197 A.2d 139, 233 Md. 644, 1964 Md. LEXIS 574
CourtCourt of Appeals of Maryland
DecidedJanuary 30, 1964
Docket[App. No. 106, September Term, 1963.]
StatusPublished
Cited by4 cases

This text of 197 A.2d 139 (Lloyd v. Warden of Maryland Penitentiary) is published on Counsel Stack Legal Research, covering Court of Appeals of Maryland primary law. Counsel Stack provides free access to over 12 million legal documents including statutes, case law, regulations, and constitutions.

Bluebook
Lloyd v. Warden of Maryland Penitentiary, 197 A.2d 139, 233 Md. 644, 1964 Md. LEXIS 574 (Md. 1964).

Opinion

Henderson, J.,

delivered the opinion of the Court.

This is an application for leave to appeal from á denial of a post conviction relief by Judge Cardin in the court below. A prior application for relief was denied by Judge Harlan in October, 1961, and application for leave to appeal was denied by this Court in Lloyd v. Warden, 227 Md. 658. Applicant was convicted of armed robbery in 1960. His appeal from this conviction was dismissed for failure to comply with the Rules of Court. The record shows that he did not complete a questionnaire designed to establish indigency, and took no further steps to implement the appeal. He contends that his failure was induced by an ambiguous letter from the Clerk of the Criminal Court. A review of the record shows that this contention was not raised in the first application for post conviction relief.

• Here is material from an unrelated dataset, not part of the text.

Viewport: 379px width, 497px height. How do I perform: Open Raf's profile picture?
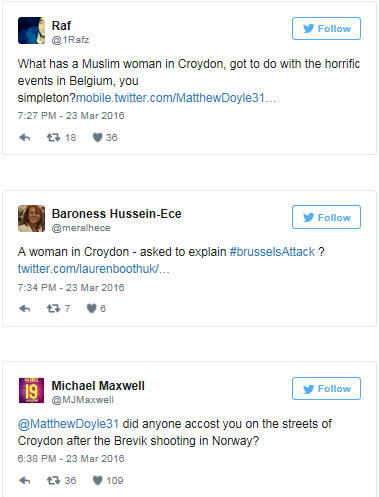coord(31,30)
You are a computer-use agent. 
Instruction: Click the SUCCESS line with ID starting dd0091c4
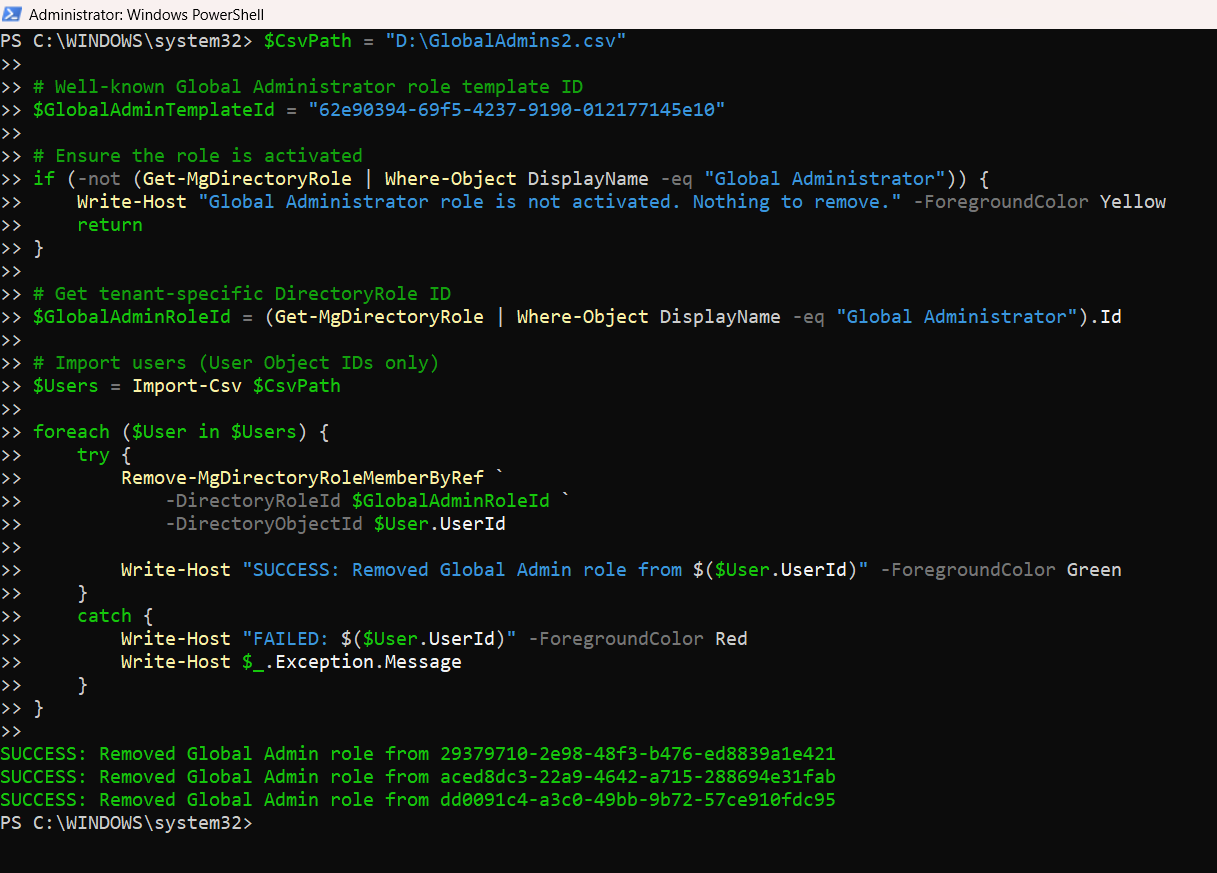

Code (1963 Supp.), Art. 27, sec. 645H provides: ‘'All grounds for relief claimed by a petitioner under this subtitle [Post Conviction Procedure] must be raised in his original or amended petition, and any grounds not so raised are waived unless the court finds in a subsequent petition grounds for relief asserted therein which could not reasonably have been raised in the original or amended petition. * * Cf. Maryland Rule BK 48. Judge Cardin found that the present contention could have been raised in the first petition. The record shows that counsel was appointed and actually filed an amended petition *646 making additional allegations. Even a casual examination of the docket entries and record would have disclosed the docket entry showing the dismissal of the appeal from the original conviction, and the Clerk’s letter. By failing to raise the point in his first petition we think a clear case of waiver under § 645H is made out. See Smallwood v. Warden, 231 Md. 652, 653.

Application denied.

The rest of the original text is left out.